Петр Иванович деликатно промолчал. Геннадий Никитич хоть и не рассказывал Петру Ивановичу историю своей утраченной ноги, но Петр Иванович, будучи ветераном ВОВ, прекрасно понимал, что при таком увечье, да при таком характере, Гуммозов гимнастерку с орденом и на ночь бы не снимал, а у него не то что ордена, даже пустяковой медальки нет.

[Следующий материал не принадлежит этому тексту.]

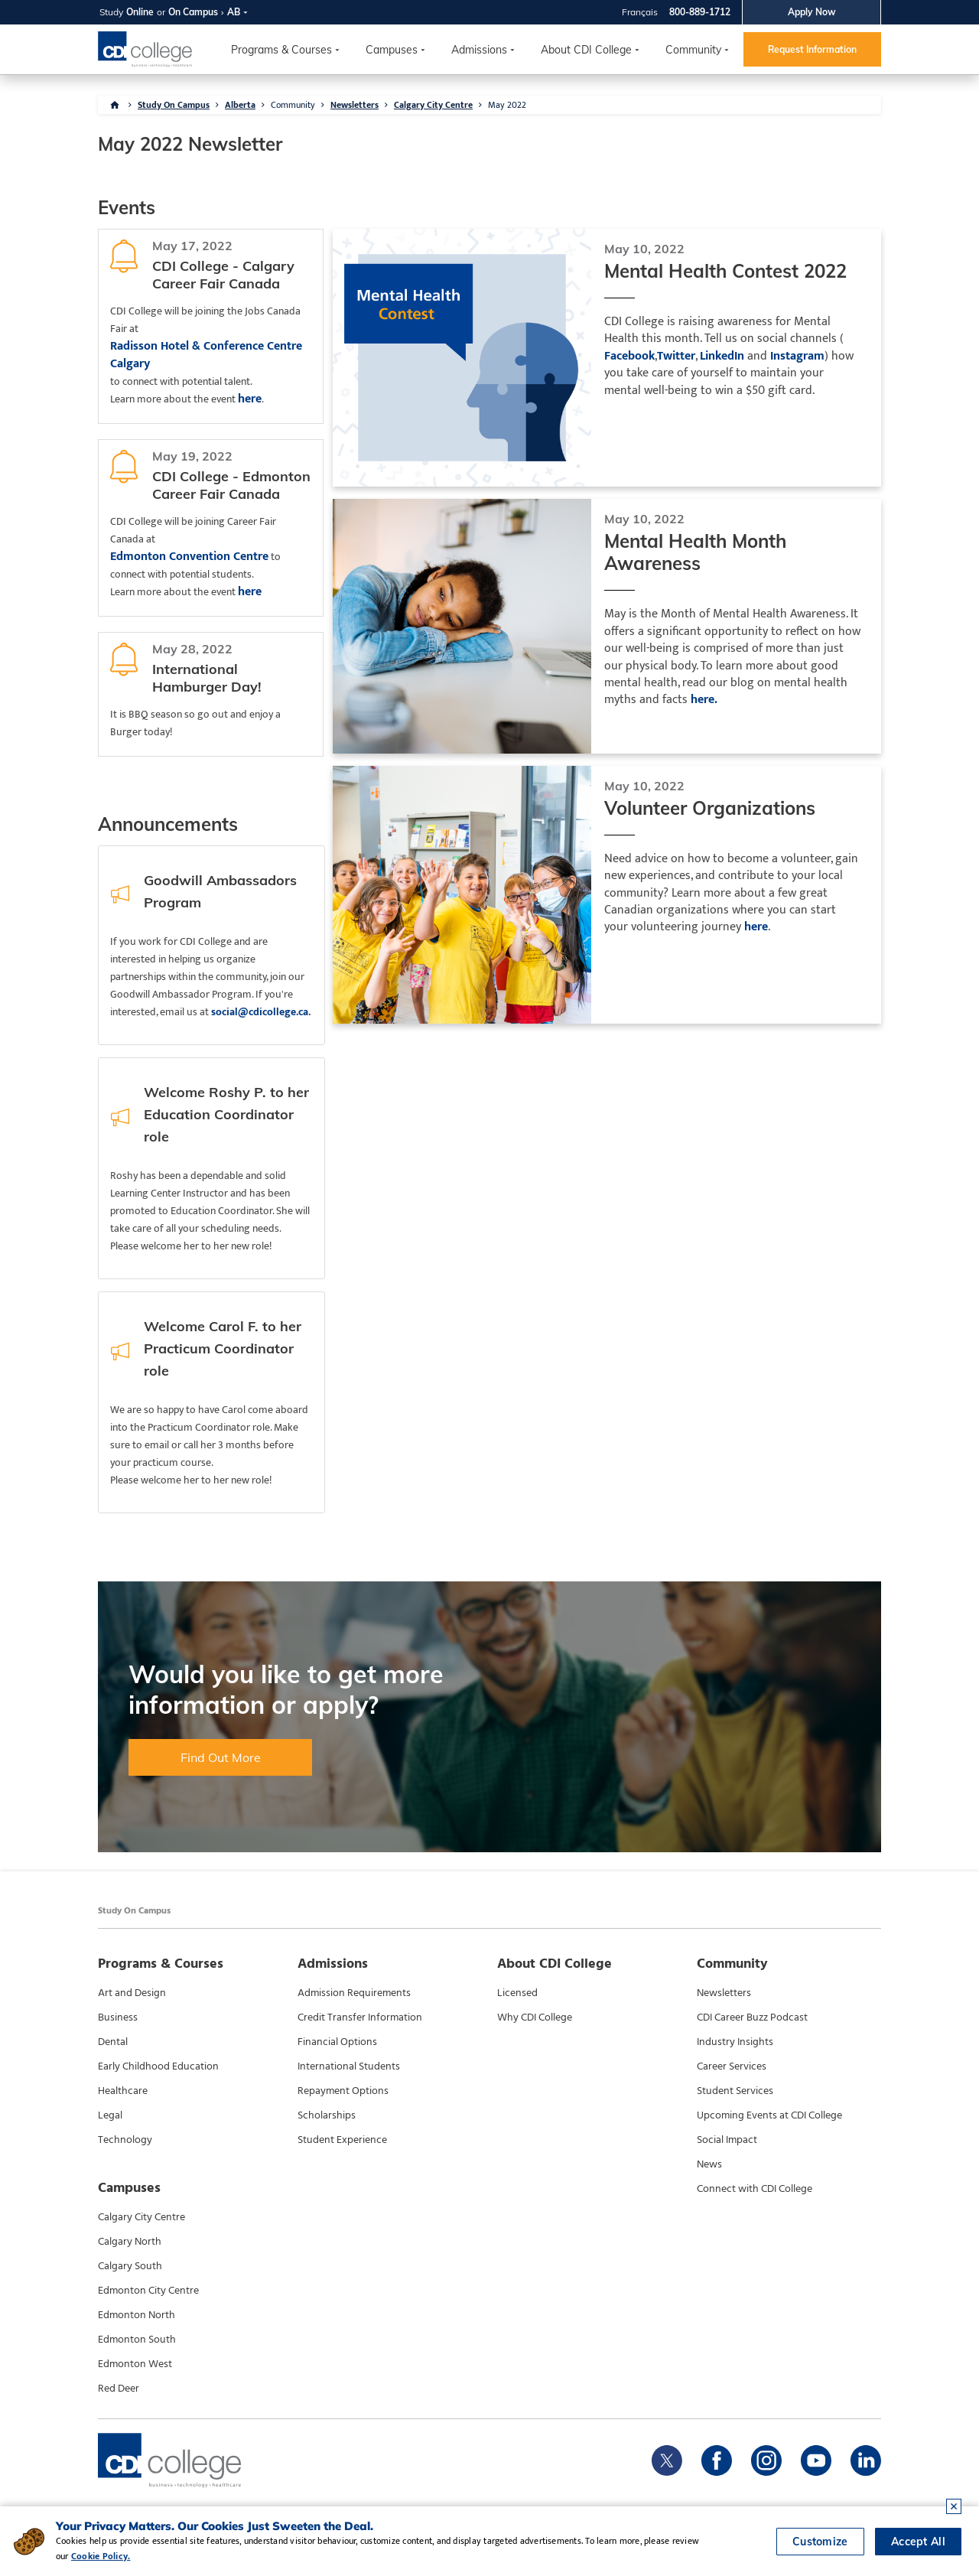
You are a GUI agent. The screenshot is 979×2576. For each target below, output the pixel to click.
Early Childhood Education (158, 2066)
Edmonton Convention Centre (189, 556)
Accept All (918, 2541)
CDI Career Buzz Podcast (752, 2017)
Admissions (479, 50)
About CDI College (586, 50)
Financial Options (337, 2042)
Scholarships (327, 2115)
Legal (110, 2115)
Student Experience (342, 2140)
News (709, 2164)
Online (140, 12)
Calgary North (129, 2241)
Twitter (676, 356)
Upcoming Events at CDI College (769, 2115)
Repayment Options (343, 2091)
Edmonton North (136, 2315)
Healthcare (123, 2091)
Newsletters (354, 104)
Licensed (517, 1993)
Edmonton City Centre (148, 2290)
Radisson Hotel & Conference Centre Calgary (206, 355)
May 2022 (507, 104)
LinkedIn (722, 356)
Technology (125, 2140)
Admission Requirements (354, 1993)
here (250, 399)
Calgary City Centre (433, 104)
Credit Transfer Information (360, 2017)
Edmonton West (135, 2364)
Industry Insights (735, 2042)
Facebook (629, 356)
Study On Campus (174, 104)
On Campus (193, 12)
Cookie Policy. (100, 2556)
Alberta (240, 104)
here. (704, 700)
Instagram (797, 356)
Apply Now (812, 12)
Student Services (735, 2091)
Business (118, 2017)
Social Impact (727, 2140)
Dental (113, 2042)
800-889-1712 (699, 12)
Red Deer (118, 2388)
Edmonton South (137, 2339)
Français (640, 12)
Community (693, 50)
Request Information (812, 49)
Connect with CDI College (754, 2189)
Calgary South (130, 2266)
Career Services (731, 2066)
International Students (349, 2066)
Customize (820, 2541)
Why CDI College (534, 2017)
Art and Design (132, 1993)
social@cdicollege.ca (259, 1012)
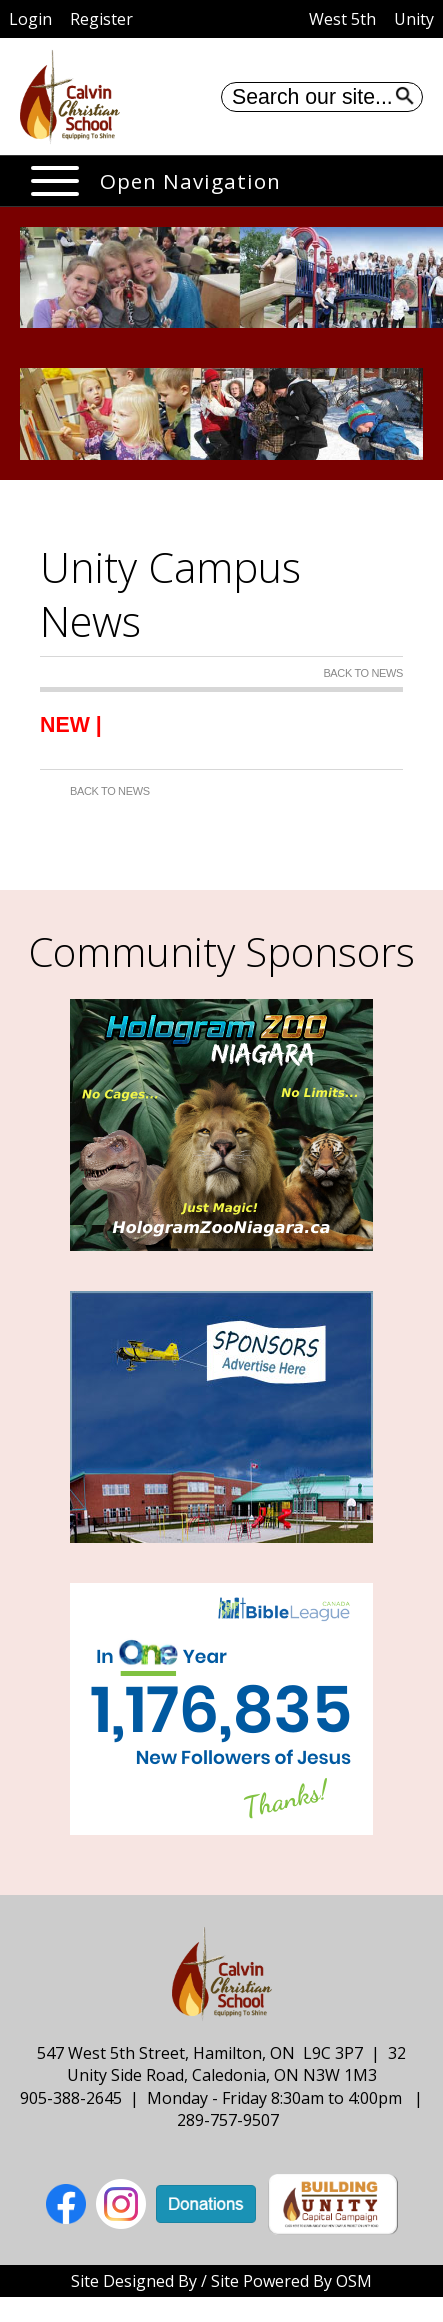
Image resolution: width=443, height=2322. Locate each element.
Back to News (363, 673)
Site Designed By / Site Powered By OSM (221, 2281)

— Еврей там или еврейка даром ничего не сделают, — гнул свою линию Гуммозов, — каждую копейку посчитают. Почему и женятся на русских. Русская женщина работящая, не то что еврейка, так и тянет на своем горбу. А наоборот, так выйдет, что ты ее тянешь, — тонко перешел Гуммозов к истинной цели разговора, — они тоже любят за нашего брата Ивана — своего не надуешь. А так женишься, глядишь, и жилплощадь уже не твоя, и пенсию прижмет. Э-э, с ними держи ухо востро.